* [LIST OF TASKS]
a) According to the abortion text, why can being denied the ability to prevent or end an unwanted pregnancy increase a woman's risk of death?
b) Resume the abortion text, starting after its final sentence.

* [STUDY TEXT]
>>>>

Dr. Addante emphasized that women themselves understand these dangers and "a lot of women who are seeking an abortion are doing so because they feel like it's the best way to protect the family that they already have." Being denied the ability to prevent or terminate an unwanted pregnancy can make it much harder for women to leave abusive partners, increasing the risk of death.
Unfortuantely, Trump's ability to pack the federal courts and especially the Supreme Court with anti-choice hardliners has invited Republican-controlled state governments to double down on abortion restrictions. They've also become bolder about moving towards laws that would allow states to target women of color for direct discrimination. As NYU law professor Melissa Murray in the Washington Post wrote about on Monday, a "federal appeals court last week allowed an Ohio law to take effect that bars doctors from performing abortions on women" based on the presumed reason for the abortion.
While that law was specific to Down syndrome cases, Murray warned, it could lead to many similar laws that single out Black women and deny them wanted abortions based on right-wing conspiracy theories accusing Black women who get abortions of committing "eugenics" against their own families. It is true that Black women have higher abortion rates than white women, but that is due to higher unwanted pregnancy rates that stem from lack of health care. But of course, conservatives project their own racism onto Black women themselves, pretending that Black women who get abortions are the "real" racists and thus must be stopped.

<<<<

* [DATASET]
>>>>

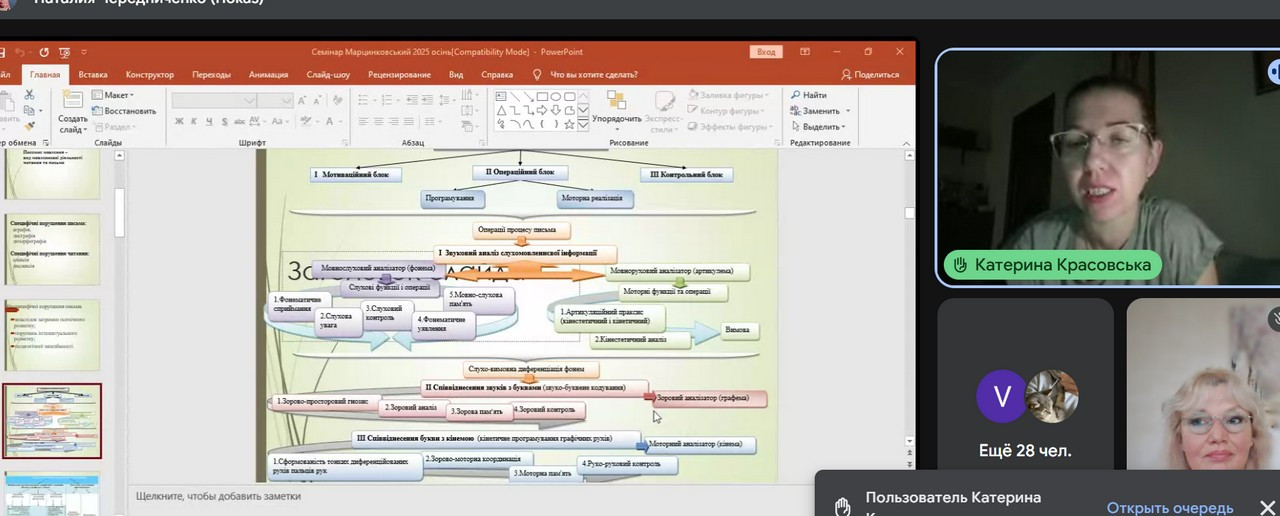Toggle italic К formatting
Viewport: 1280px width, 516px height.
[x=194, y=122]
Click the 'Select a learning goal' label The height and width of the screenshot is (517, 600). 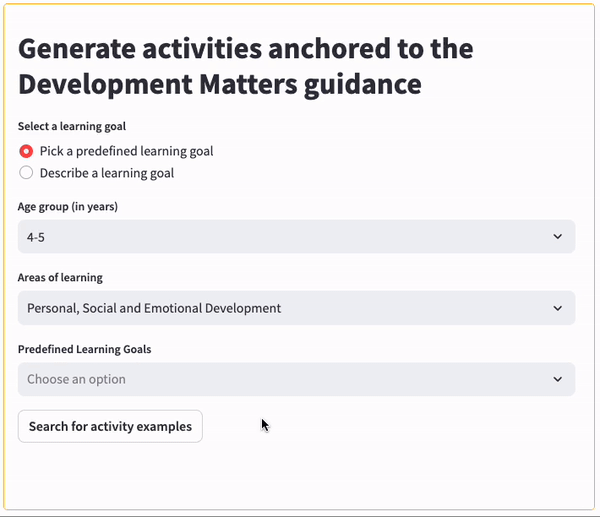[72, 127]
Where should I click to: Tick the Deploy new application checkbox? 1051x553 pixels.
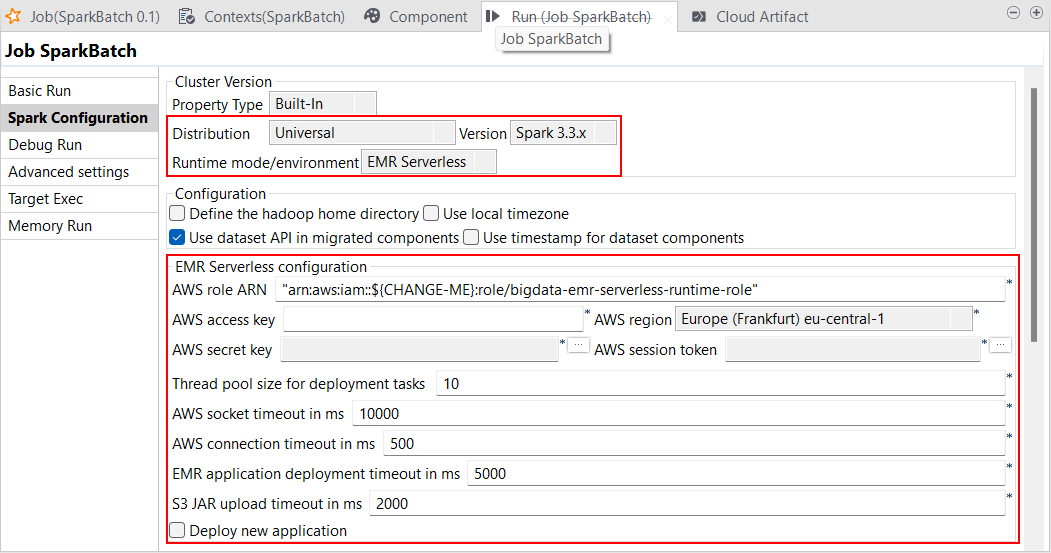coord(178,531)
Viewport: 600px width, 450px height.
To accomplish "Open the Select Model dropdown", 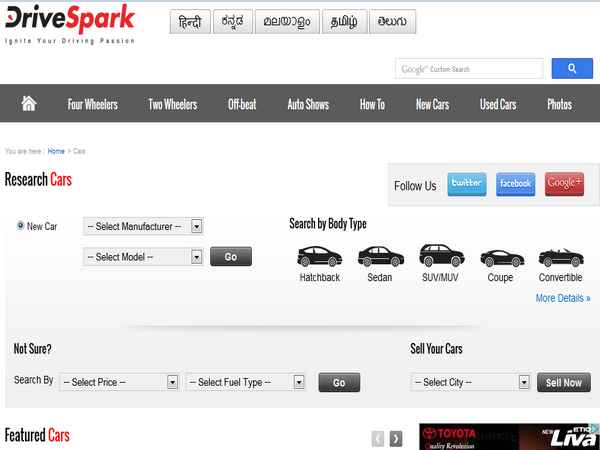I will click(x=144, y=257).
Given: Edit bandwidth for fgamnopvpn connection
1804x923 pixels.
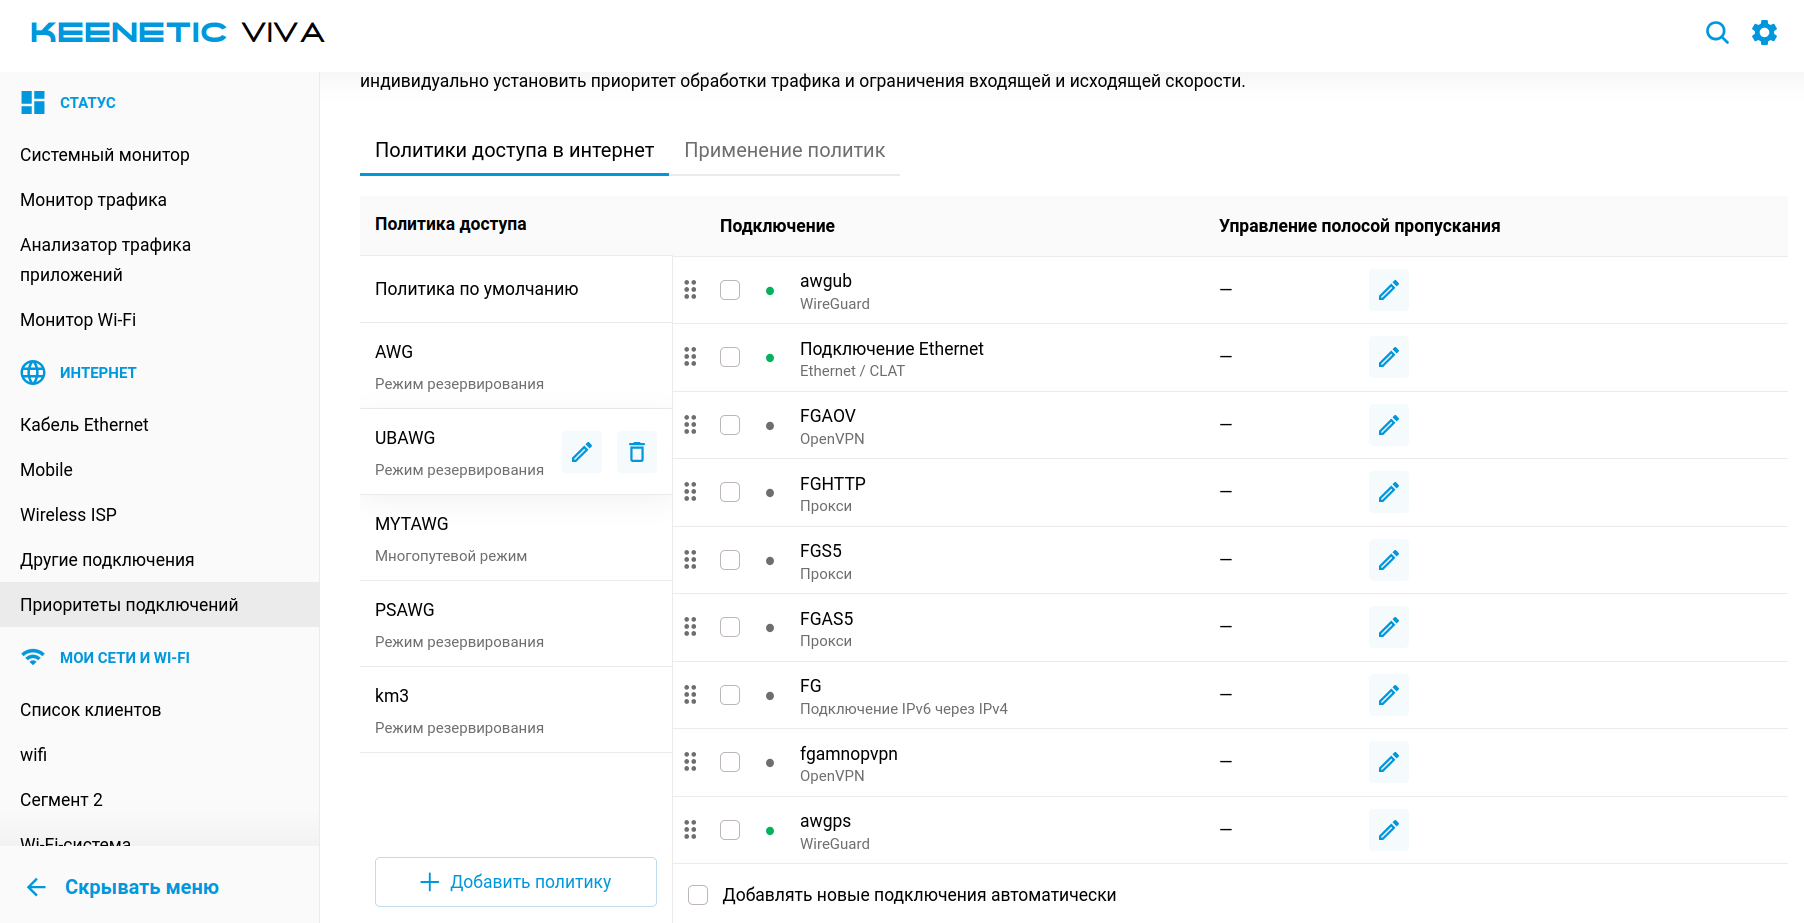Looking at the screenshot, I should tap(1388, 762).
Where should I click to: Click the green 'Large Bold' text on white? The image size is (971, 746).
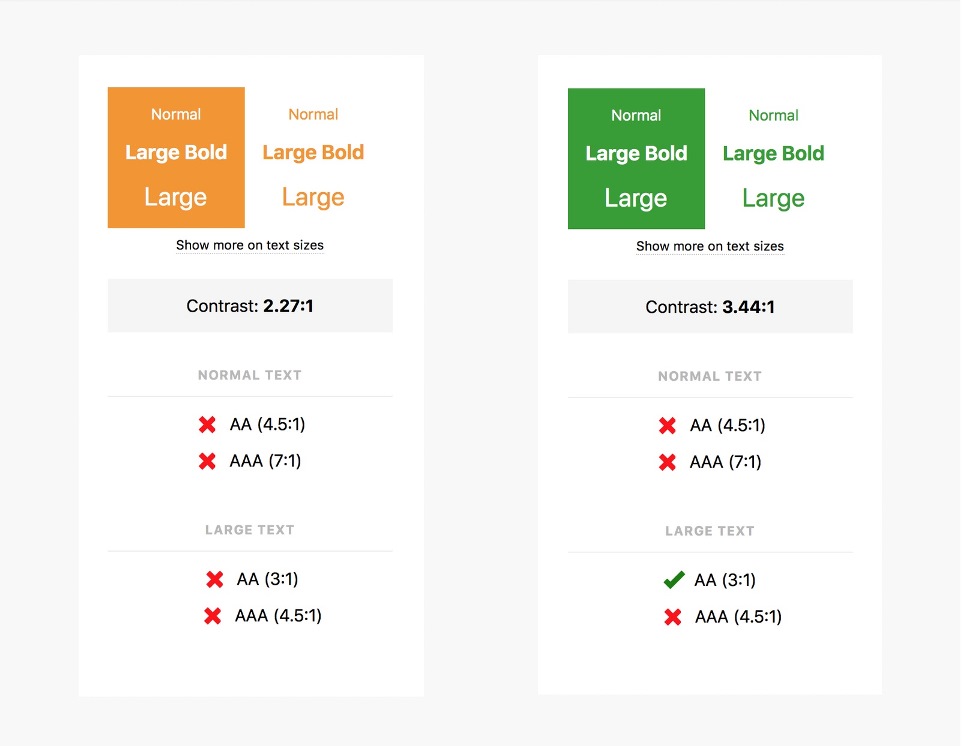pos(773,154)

<<<<

* [ANSWERS IN ORDER]
a) It can make it much harder for women to leave abusive partners, which raises the risk of death.

b)
But, as this research shows, abortion access cannot be meaningfully separated from other health care access, and taking it away has ramifications throughout the health care system that lead to poorer overall health outcomes. For all the bad faith claims by conservatives to want to restrict abortion access to protect Black people, the reality is that such restrictions are linked to poorer health outcomes that are hurting Black women especially. Much needs to be done to improve maternal health care, but one good place to start is by empowering women to choose for themselves when and if they give birth.